“LA MEMORIA DE LOS
VIVOS”
(Pregón de las Fiestas de verano del Puente y Huertas de las Artesa. 1 de agosto de 2014)
Buenas noches y
bienvenidos a todos. Antes que nada, agradecer la confianza que la Asociación
de vecinos del Puente y Huertas de la Artesa ha depositado en mí para llevar a
cabo este pregón.
Además de honrado, me siento especialmente privilegiado y
feliz de estar aquí porque a lo largo de mi vida, mis vínculos con el Barrio
del Puente han sido muchos y últimamente vienen siendo más.
Escribo mucho y un poco de todo, pero nunca he escrito un
Pregón de Fiestas. Busqué modelos, más que nada por manejar la estructura o
guión habitual, saber de qué se suele hablar en un pregón, porque, a pesar de vivir en tierra de
pregones, tampoco he asistido a muchos.
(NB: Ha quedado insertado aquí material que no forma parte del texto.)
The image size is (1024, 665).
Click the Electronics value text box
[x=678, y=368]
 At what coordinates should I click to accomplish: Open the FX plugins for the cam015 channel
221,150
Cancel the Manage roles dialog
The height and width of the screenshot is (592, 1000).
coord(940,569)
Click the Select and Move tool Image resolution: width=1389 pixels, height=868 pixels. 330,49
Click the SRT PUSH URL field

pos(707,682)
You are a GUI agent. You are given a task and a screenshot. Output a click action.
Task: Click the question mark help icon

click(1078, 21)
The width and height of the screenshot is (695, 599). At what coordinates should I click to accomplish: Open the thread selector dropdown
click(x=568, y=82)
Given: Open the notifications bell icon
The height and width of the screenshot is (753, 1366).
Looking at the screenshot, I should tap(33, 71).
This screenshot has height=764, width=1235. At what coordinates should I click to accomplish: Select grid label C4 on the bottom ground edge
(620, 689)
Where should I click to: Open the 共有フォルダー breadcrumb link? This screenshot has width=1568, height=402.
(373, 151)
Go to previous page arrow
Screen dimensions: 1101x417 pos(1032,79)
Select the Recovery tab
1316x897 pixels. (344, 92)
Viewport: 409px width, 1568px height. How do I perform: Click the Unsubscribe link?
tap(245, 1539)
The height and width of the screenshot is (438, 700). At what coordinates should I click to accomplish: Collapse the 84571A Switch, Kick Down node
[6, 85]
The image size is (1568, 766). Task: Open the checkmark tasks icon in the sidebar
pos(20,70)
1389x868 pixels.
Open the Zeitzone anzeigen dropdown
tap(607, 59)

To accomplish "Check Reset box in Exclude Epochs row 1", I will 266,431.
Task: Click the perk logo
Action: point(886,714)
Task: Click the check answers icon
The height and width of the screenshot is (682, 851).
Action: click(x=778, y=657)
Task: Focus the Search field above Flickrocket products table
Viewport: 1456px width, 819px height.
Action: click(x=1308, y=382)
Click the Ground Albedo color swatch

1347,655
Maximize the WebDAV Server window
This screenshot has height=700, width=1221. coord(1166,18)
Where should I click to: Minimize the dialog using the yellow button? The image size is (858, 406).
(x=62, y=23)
Los resultados de mis pesquisas me
confirmaron, que a grandes rasgos, aun no teniendo claro el material o tono a
elegir, mi idea inicial sobre lo que quería contar, bien podría encajar. Al
final traté de guiarme por lo que
determina mi carácter, por mi natural forma, a veces un tanto complicada, de
expresar pensamientos o sentimientos.
Tal y
como pensaba, se tira del pasado y del recuerdo, y es algo con lo que jugaré,
con casi mis principios, con casi mi primera conciencia; más tarde decidí también
indagar en las vivencias de mis mayores y tratar de tejer ese hilo vital que
sujeta la vida de un barrio a través de las generaciones que se suceden.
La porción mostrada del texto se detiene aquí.